When will it be like that? Soon, but not just yet. Many of the below services we're about to delve into are not live, or are live but aren't open to the public. Several are working on partnerships, back-end technology, and pricing. This story is to help serve as a primer for what each one promises to bring to cloud gaming, as well as some high-level detail on how it works. Read on to find out what could be taking the place of your next game console, or high-end graphics card purchase.

Availability: Limited public preview (with waiting list)
Price: Free year of service as part of launch promotion, $14.95 a month afterward. Game price varies by title.
Titles: <20
Platform compatibility: PC, Mac, MicroConsole TV adapter
Killer app: Solid launch lineup, and both rental and purchase options.

Onlive first premiered at last year's Game Developers Conference, and opened up to a public preview a few weeks ago at the Electronic Entertainment Expo (E3). Its premise is that it lets you stream full PC games over to your PC, Mac, and, soon, TV--the last of which requires a small piece of hardware the company is calling a MicroConsole.

Unlike standard PC games, playing these titles requires no space on your hard drive, or a beefy processor and graphics processing unit. Instead, all that work is done in the company's server farm, then piped over the Internet. This lets users on just about any hardware or platform play titles--as long as they have an active connection.

Playing games on OnLive requires that users be connected to the entirety of their gaming experience. Connection also plays an important part in determining the quality of the feed that's getting piped back to the user, be it an SD or HD stream.
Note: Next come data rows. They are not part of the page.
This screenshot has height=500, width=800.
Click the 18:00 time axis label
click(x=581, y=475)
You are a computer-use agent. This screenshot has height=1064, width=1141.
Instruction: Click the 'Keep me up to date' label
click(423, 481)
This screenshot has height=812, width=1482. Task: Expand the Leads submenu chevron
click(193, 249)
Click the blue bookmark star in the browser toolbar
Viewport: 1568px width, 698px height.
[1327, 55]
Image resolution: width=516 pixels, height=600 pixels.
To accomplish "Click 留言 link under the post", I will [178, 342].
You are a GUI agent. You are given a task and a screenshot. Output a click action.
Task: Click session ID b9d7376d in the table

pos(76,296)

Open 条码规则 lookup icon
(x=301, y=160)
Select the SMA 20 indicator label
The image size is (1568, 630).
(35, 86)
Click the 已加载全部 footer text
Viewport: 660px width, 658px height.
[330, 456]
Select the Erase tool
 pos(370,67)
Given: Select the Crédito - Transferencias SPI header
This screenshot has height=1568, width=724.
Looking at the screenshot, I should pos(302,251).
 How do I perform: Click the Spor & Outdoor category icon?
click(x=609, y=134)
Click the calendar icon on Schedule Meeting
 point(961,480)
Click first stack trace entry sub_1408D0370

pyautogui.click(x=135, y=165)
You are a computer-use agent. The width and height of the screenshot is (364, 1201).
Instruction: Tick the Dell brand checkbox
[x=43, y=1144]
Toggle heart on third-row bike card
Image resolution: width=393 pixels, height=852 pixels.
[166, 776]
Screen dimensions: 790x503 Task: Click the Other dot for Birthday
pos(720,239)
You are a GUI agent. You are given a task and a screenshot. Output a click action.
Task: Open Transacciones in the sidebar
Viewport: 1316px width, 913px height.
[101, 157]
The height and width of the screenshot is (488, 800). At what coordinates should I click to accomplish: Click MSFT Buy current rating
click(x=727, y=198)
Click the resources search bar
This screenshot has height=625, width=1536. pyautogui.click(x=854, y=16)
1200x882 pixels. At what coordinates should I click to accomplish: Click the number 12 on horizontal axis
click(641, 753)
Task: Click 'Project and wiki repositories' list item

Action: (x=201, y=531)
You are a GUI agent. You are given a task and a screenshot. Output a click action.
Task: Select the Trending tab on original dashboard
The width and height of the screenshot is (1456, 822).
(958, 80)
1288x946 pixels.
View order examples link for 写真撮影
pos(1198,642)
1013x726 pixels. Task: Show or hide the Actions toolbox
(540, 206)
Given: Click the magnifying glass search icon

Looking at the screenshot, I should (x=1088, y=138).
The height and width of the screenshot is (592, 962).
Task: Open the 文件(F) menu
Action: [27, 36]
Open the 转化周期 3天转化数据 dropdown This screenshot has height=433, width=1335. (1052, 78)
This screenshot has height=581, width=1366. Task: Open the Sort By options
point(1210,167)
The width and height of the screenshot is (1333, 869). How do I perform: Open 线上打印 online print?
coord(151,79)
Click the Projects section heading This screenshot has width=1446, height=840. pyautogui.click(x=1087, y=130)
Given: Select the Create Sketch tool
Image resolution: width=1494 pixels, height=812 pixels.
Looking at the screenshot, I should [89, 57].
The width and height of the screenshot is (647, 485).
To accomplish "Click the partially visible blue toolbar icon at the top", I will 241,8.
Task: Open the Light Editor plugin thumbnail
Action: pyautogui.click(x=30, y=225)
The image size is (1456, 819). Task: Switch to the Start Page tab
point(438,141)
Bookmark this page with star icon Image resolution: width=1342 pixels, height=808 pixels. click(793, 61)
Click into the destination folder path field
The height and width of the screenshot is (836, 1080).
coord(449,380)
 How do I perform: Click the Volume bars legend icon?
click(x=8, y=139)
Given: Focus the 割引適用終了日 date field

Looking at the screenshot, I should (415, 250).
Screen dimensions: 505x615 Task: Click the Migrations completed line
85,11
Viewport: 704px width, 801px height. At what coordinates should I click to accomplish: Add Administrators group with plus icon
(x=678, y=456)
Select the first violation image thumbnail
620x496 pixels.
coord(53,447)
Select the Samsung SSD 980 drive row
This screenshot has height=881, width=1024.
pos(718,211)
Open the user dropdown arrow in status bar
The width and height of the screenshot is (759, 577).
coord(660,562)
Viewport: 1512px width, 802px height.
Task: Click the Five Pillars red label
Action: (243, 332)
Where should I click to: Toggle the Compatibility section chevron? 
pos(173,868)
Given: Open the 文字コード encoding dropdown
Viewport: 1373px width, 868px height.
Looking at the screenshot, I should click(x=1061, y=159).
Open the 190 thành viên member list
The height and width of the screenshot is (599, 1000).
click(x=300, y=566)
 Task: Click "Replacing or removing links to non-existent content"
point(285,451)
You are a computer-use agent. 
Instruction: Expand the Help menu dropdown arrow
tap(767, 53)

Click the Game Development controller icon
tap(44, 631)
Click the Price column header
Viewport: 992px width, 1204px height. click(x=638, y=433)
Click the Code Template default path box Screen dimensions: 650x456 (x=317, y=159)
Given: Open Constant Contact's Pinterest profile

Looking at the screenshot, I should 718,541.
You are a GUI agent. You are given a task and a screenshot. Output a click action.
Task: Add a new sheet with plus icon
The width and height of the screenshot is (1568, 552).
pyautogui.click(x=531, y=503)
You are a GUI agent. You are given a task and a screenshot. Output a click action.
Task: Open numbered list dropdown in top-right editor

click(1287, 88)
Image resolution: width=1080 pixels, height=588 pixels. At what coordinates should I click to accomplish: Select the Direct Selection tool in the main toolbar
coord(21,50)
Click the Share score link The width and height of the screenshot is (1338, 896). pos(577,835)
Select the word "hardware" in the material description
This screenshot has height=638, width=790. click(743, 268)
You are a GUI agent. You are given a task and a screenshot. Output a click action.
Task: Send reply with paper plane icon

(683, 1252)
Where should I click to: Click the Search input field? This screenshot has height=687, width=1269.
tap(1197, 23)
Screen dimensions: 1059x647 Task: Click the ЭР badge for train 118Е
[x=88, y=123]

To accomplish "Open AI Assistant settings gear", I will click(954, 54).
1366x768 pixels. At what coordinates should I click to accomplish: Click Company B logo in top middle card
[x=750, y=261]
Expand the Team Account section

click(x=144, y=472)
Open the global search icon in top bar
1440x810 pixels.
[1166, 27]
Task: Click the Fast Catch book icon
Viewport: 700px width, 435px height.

Using the service requires paying a monthly membership fee, although right now the company has a partnership going with AT&T to provide new users with a free year of service. The games themselves cost money on top of that, though usually at a lower price than the boxed copy, or even digital download. These "playpasses" usually come in the form of an up-front purchase that lasts as long as the game is on the service. There are also shorter playpasses that work for just a few days, and can be had for a fraction of the full price of a title.

OnLive's "MicroConsole" hardware removes the need to use a PC, and lets gamers use OnLive's service on their TV sets. OnLive

OnLive saves game settings and progress on its own servers so you can access it from multiple computers without having to cart around save files. This information is kept even if a user's subscription has run out, so that they can come back to it at a later date.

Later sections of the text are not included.